• [PROVIDED TEXT]:
++++++++++++++++++++

Alive, Alive! Reflections on a Long and Beautifully Observed Life

The support of friends has been vital to my blogging journey.  Recently, my friend Michael sent me a poem by Stanley Kunitz.  The poem is called The Layers, and Kunitz wrote it during his late 70’s.  It speaks with the wisdom of years and a beautifully observed life.   At the end of these notes, I have copied The Layers  in its entirety.

When I admire a work of art or philosophy, I often begin a conversation with it, partly to understand it better and partly to understand myself better.  Since I so enjoy these internal conversations, I thought you might, too.  So I’ve written them down for you to listen in—and to join into the conversation with your own responses.

The Layers, by Stanley Kunitz    https://www.amazon.com/Collected-Poems-Stanley-Kunitz/dp/0393322947

I have walked through many lives,
some of them my own,

These opening lines are so resonant for me that they feel like my own, except that they are so much more beautifully crafted than anything I write.

I’m a reflective person and, like Kunitz, virtually “see” myself as both an insider and an outsider as I travel through life.

My life has been so intertwined with others—friends and family and the many, many lives of clients, mentees, and students who have enlivened my days—that it’s sometimes hard to distinguish whose life I’m thinking about.  Their stories and mine intermingle.  That’s especially true when I tell stories aloud.  Standing outside, I can see that I sometimes include images and words that may have first belonged to others.  I can’t entirely tell. That makes my journey not so individual, not just mine but some kind of amalgam.  It makes my individual story, somehow, more universal.

and I am not who I was,
though some principle of being
abides, from which I struggle
not to stray.

My life now and the way I view it is different than it was in the past.  I see events, both contemporary and historic, differently.  I see myself differently.  This is both a liberating and a frightening way to see the world.  But it is also frightening.  I want there to be a me that has also been constant.  Without that constancy or core, what Kunitz calls “a principle of being,” I could hardly claim a self.  Like Kunitz, “I struggle not to stray” too far from that core.

Kunitz struggles with dualities as I do: the changing and the constant or eternal self; the present and past self; a steady journey, as if towards a predetermined destination, and an indeterminate journey, marked by chance and discovery.

Even as Kunitz touches on the most intimate subjects, the poetic voice that we encounter in this poem lacks specificity.  Who is the speaker?  We don’t know who he is, or even if it is a ‘he’ talking to us.  This also lends a universality to the poem.  The voice is casual, like that of a friend but it also comes to us from on high or beyond our lives.  Again, I identify.  When I have insights about human nature, part of me knows they are just my own but, as with Kunitz, they feel distinct and universal at the same time.
When I look behind,
as I am compelled to look
before I can gather strength
to proceed on my journey,
I see the milestones dwindling
toward the horizon
and the slow fires trailing
from the abandoned camp-sites,
over which scavenger angels
wheel on heavy wings.

This is a beautiful evocation of a future whose time is narrowing.  All of us who have passed the 60 or 70 year mark feel this.

And the “dwindling” of milestones?  I understand that it helps to gather the lessons of the past in order to move ahead more knowledgeably, more confidently.  But it also seems true that many of the great events of our past—the real and psychic places we camped—lose some of their potency with the distance.  They are fires still but dimmer than before because they have lost their fuel, thus are not as likely to animate our present.

++++++++++++++++++++

• [HOW TO COMPLETE THIS TASK]: Transcribe the passage of the essay on Stanley Kunitz's poem The Layers between "and I am not" and "chance and discovery.", inclusive.

• [Saved data entries]:
++++++++++++++++++++

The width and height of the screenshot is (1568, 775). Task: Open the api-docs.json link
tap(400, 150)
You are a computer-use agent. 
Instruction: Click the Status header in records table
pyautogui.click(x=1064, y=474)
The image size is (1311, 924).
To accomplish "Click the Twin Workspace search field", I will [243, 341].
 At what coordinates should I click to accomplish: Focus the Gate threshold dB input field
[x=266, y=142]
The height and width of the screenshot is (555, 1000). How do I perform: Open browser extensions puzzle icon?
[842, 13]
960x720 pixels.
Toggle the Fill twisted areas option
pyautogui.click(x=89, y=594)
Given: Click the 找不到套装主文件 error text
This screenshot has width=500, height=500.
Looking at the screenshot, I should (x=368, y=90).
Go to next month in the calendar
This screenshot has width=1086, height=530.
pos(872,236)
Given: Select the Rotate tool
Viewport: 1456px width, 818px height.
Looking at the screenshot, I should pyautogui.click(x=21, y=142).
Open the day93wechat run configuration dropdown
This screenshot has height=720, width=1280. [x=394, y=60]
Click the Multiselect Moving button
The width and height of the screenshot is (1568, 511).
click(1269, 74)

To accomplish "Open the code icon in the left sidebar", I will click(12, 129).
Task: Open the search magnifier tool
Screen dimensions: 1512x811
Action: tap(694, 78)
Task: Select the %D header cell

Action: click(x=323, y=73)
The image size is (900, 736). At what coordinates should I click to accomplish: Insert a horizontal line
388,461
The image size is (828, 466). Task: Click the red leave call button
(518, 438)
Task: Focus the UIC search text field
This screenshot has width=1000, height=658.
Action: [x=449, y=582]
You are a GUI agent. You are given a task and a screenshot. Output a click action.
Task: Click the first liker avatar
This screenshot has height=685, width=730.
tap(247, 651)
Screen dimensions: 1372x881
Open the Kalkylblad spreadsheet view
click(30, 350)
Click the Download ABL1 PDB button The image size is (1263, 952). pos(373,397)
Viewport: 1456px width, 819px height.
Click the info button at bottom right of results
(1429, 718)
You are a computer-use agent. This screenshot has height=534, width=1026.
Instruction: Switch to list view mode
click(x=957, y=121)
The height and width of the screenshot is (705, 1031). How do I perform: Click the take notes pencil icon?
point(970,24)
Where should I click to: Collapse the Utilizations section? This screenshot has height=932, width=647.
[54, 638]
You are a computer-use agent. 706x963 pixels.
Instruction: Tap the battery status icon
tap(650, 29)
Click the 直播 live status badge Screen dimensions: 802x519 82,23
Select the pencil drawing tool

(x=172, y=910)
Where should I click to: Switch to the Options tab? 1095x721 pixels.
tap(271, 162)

++++++++++++++++++++

• [EXERCISE SOLUTION]:
and I am not who I was,
though some principle of being
abides, from which I struggle
not to stray.

My life now and the way I view it is different than it was in the past.  I see events, both contemporary and historic, differently.  I see myself differently.  This is both a liberating and a frightening way to see the world.  But it is also frightening.  I want there to be a me that has also been constant.  Without that constancy or core, what Kunitz calls “a principle of being,” I could hardly claim a self.  Like Kunitz, “I struggle not to stray” too far from that core.

Kunitz struggles with dualities as I do: the changing and the constant or eternal self; the present and past self; a steady journey, as if towards a predetermined destination, and an indeterminate journey, marked by chance and discovery.